Kenya has received a rare commendation from WHO for reaching 66 per cent ARV coverage for all age groups. The drugs are administered to 75 per cent of children living with HIV-Aids.
This is higher than the general average for Africa, which stood at 56 per cent last year. Kenya gives about 900,000 people living with HIV the life-prolonging drugs free of charge, in Africa’s second-biggest programme after South Africa’s, which caters to 3.4 million people.
World Health Organization country representative Dr Rudolf Eggers said there are 48 per cent fewer HIV-Aids related deaths on the continent than there were in 2005.
“That is great and there has been considerable improvement in the delivery of antiretroviral treatment here in Kenya. A country like Nigeria reaches 20 per cent,” he said in an interview.
Eggers said Kenya is on course to realise Universal Health Coverage, compared to her peers on the continent. Despite the gains, however, Kenya is yet to achieve the Millennium Development Goals on health, he said.
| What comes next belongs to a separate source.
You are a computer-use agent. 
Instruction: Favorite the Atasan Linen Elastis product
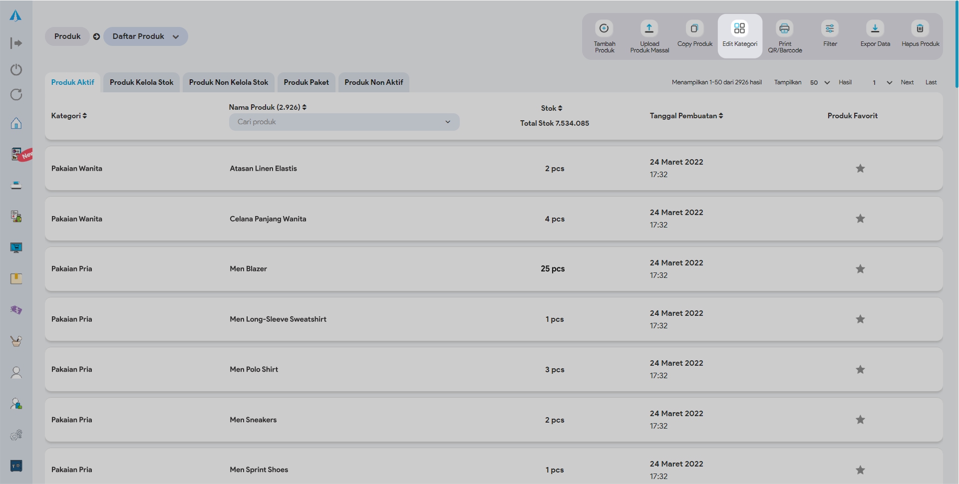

Health PS Dr Nicholas Muraguri said more needs to be done to protect the gains made and fight emerging diseases.
“Kenya is rated among the best countries in different health interventions, but we still need to do more. We have lowered under-five mortality rates, reduced the burden of HIV-Aids, malaria and TB, but there are others who have done better than us. Our progress is good, but it is not good enough,” he said.
People on ARVs can achieve a normal life expectancy and are also less likely to transmit HIV because the drugs suppress the virus.
Eggers said Kenya is still battling a heavy tuberculosis burden. He said the country is among 22 nations with the heaviest burden in the world.
However, the TB burden has reduced from 120,000 new infections three years ago to less than 82,000 presently, Eggers said.
This is attributed to the introduction of new diagnosis equipment and handling drug resistance. Kenya’s malaria prevalence rate among children aged between two and 10 has reduced from 11 per cent in 2010, to eight per cent compared to Africa’s average of 16 per cent.
The availability of mosquito nets has shot up from 10 per cent in malaria-prone areas to 60 per cent.